Problem description
Restate the whole of the data verbatim, omitting nothing.

#####

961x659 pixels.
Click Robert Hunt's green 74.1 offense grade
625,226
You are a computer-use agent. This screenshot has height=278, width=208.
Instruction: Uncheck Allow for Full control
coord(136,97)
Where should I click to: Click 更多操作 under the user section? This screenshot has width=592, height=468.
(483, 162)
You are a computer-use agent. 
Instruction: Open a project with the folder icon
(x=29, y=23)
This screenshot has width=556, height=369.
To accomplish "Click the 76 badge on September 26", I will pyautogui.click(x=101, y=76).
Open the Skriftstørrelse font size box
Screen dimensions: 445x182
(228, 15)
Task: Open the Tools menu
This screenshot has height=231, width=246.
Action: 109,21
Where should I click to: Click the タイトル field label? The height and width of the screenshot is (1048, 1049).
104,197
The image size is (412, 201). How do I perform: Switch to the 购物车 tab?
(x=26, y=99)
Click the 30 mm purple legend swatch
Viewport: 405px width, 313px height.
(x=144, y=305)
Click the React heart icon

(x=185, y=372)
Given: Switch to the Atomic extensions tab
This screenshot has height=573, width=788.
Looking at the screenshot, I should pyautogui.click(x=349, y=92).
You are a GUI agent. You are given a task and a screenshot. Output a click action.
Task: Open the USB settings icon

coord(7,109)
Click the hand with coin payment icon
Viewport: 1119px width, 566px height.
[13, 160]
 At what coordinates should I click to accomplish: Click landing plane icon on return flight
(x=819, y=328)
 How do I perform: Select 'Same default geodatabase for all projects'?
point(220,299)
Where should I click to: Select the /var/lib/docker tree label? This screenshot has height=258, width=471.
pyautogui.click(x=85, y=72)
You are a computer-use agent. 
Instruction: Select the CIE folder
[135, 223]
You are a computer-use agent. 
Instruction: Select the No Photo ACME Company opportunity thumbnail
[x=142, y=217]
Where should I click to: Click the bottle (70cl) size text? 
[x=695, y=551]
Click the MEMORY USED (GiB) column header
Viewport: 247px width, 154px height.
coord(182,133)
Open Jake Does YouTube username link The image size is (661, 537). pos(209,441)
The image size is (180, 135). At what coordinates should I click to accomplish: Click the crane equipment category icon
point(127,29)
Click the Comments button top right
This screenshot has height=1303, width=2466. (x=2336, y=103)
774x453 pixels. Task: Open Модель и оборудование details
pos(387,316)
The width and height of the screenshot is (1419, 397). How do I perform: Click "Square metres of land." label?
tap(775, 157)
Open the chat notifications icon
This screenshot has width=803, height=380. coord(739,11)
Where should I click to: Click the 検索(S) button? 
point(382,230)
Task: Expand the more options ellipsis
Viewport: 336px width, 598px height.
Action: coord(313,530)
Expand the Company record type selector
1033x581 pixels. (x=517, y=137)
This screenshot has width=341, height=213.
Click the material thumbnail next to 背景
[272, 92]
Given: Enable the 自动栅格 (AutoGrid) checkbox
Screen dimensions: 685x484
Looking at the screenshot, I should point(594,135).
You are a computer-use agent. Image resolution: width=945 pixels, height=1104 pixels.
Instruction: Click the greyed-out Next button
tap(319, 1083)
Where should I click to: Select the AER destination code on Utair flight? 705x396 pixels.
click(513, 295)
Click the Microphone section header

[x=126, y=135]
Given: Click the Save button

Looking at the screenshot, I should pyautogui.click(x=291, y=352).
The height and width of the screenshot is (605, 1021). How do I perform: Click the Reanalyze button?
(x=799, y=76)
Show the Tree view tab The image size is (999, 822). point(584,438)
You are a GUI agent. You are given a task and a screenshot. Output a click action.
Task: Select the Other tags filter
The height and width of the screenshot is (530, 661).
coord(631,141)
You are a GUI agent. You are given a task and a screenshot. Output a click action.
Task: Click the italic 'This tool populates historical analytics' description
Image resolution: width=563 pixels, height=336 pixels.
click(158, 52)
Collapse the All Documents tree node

#####

Solved problem
961x659 pixels.
Click Robert Hunt's green 74.1 offense grade
625,226
You are a computer-use agent. This screenshot has height=278, width=208.
Instruction: Uncheck Allow for Full control
coord(136,97)
Where should I click to: Click 更多操作 under the user section? This screenshot has width=592, height=468.
(483, 162)
You are a computer-use agent. 
Instruction: Open a project with the folder icon
(x=29, y=23)
This screenshot has width=556, height=369.
To accomplish "Click the 76 badge on September 26", I will pyautogui.click(x=101, y=76).
Open the Skriftstørrelse font size box
Screen dimensions: 445x182
(228, 15)
Task: Open the Tools menu
This screenshot has height=231, width=246.
Action: 109,21
Where should I click to: Click the タイトル field label? The height and width of the screenshot is (1048, 1049).
104,197
The image size is (412, 201). How do I perform: Switch to the 购物车 tab?
(x=26, y=99)
Click the 30 mm purple legend swatch
Viewport: 405px width, 313px height.
(x=144, y=305)
Click the React heart icon

(x=185, y=372)
Given: Switch to the Atomic extensions tab
This screenshot has height=573, width=788.
Looking at the screenshot, I should pyautogui.click(x=349, y=92).
You are a GUI agent. You are given a task and a screenshot. Output a click action.
Task: Open the USB settings icon

coord(7,109)
Click the hand with coin payment icon
Viewport: 1119px width, 566px height.
[13, 160]
 At what coordinates should I click to accomplish: Click landing plane icon on return flight
(x=819, y=328)
 How do I perform: Select 'Same default geodatabase for all projects'?
point(220,299)
Where should I click to: Select the /var/lib/docker tree label? This screenshot has height=258, width=471.
pyautogui.click(x=85, y=72)
You are a computer-use agent. 
Instruction: Select the CIE folder
[135, 223]
You are a computer-use agent. 
Instruction: Select the No Photo ACME Company opportunity thumbnail
[x=142, y=217]
Where should I click to: Click the bottle (70cl) size text? 
[x=695, y=551]
Click the MEMORY USED (GiB) column header
Viewport: 247px width, 154px height.
coord(182,133)
Open Jake Does YouTube username link The image size is (661, 537). pos(209,441)
The image size is (180, 135). At what coordinates should I click to accomplish: Click the crane equipment category icon
point(127,29)
Click the Comments button top right
This screenshot has height=1303, width=2466. (x=2336, y=103)
774x453 pixels. Task: Open Модель и оборудование details
pos(387,316)
The width and height of the screenshot is (1419, 397). How do I perform: Click "Square metres of land." label?
tap(775, 157)
Open the chat notifications icon
This screenshot has width=803, height=380. coord(739,11)
Where should I click to: Click the 検索(S) button? 
point(382,230)
Task: Expand the more options ellipsis
Viewport: 336px width, 598px height.
Action: coord(313,530)
Expand the Company record type selector
1033x581 pixels. (x=517, y=137)
This screenshot has width=341, height=213.
Click the material thumbnail next to 背景
[272, 92]
Given: Enable the 自动栅格 (AutoGrid) checkbox
Screen dimensions: 685x484
Looking at the screenshot, I should point(594,135).
You are a computer-use agent. Image resolution: width=945 pixels, height=1104 pixels.
Instruction: Click the greyed-out Next button
tap(319, 1083)
Where should I click to: Select the AER destination code on Utair flight? 705x396 pixels.
click(513, 295)
Click the Microphone section header

[x=126, y=135]
Given: Click the Save button

Looking at the screenshot, I should pyautogui.click(x=291, y=352).
The height and width of the screenshot is (605, 1021). How do I perform: Click the Reanalyze button?
(x=799, y=76)
Show the Tree view tab The image size is (999, 822). point(584,438)
You are a GUI agent. You are given a task and a screenshot. Output a click action.
Task: Select the Other tags filter
The height and width of the screenshot is (530, 661).
coord(631,141)
You are a GUI agent. You are given a task and a screenshot. Output a click action.
Task: Click the italic 'This tool populates historical analytics' description
Image resolution: width=563 pixels, height=336 pixels.
click(158, 52)
Collapse the All Documents tree node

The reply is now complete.